Cardiac markers are the substances released from the heart muscle when it is damaged as a result of myocardial infarction more commonly known as a heart attack.
Human heart like any other organ of the human body is made up of cells. These cells are also prone to damage like any other cell. When the heart is damaged, the cell membrane is ruptured and the contents of the heart muscle cells leak out into the surrounding areas, the most important and clinical one being the blood. Since blood can be analyzed via drainage from the superficial veins, the levels of the leaked substances can provide information regarding damage to the heart itself. The most important substances that are taken into account while performing blood tests regarding the cardiac markers include the following:
- Cardiac Troponin
- Creatine Kinase (CK)
- Lactate Dehydrogenase (LDH)
- Myoglobin (Mb)
Cardiac markers , although, are now central to the definition of Acute Myoglobin Infarction (AMI), however they are not useful in the diagnosis of myocardial infarction in the acute phase because depending upon the marker, it can take about 2-24 hours for the level to increase in blood and the fact that the blood tests themselves require substantial time for performing properly.
Troponin is released during MI from the cytosolic pool of the myocytes. Its subsequent release is prolonged with degradation of actin and myosin filaments. Because it has increased specificity compared with CK-MB, troponin is a superior marker for myocardial injury. Troponins can also calculate infarct size but the peak must be measured in the 3rd day.
CK resides in the cytosol and facilitates the movement of phosphate into and out of the mitochondria. It is present in large number of tissues however because of this fact it is less specific than troponin. Its levels also rise in muscle diseases and exercise. However it is relatively specific when skeletal muscle injury is not present.
Lactate dehydrogenase catalyses the conversion of pyruvate to lactate. LDH-1 isozyme is normally found in the heart muscle and LDH-2 is found predominately in blood serum. A high LDH-1 level to LDH-2 suggest MI. LH is not as specific as troponin. LDH levels are also high in tissue breakdown or hemolysis. It can mean cancer, meningitis, encephalitis, or HIV.

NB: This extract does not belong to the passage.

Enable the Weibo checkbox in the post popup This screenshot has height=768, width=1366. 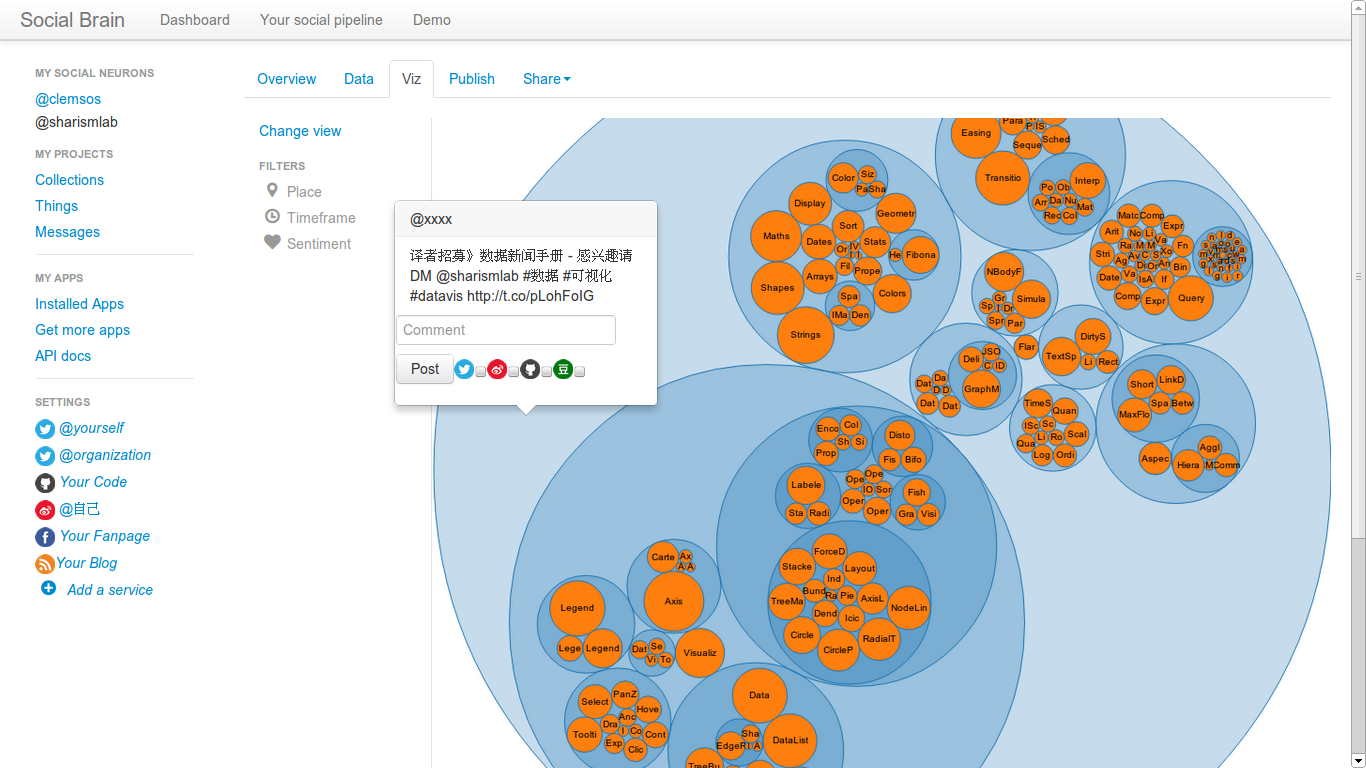[x=514, y=372]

Myoglobin is a protein that transports oxygen in muscle tissue, including the myocardium and skeletal muscle. Myoglobin is also present in smooth muscle. Following injury to any of these muscles, it appears in the blood more rapidly than any other marker. Myoglobin exhibits high clinical sensitivity for acute myocardial infarction but poor specificity. Every patient with acute myocardial infarction will have elevated myoglobin in the early hours following the onset of chest pain; however, myoglobin elevations may also be indicative of skeletal muscle injury.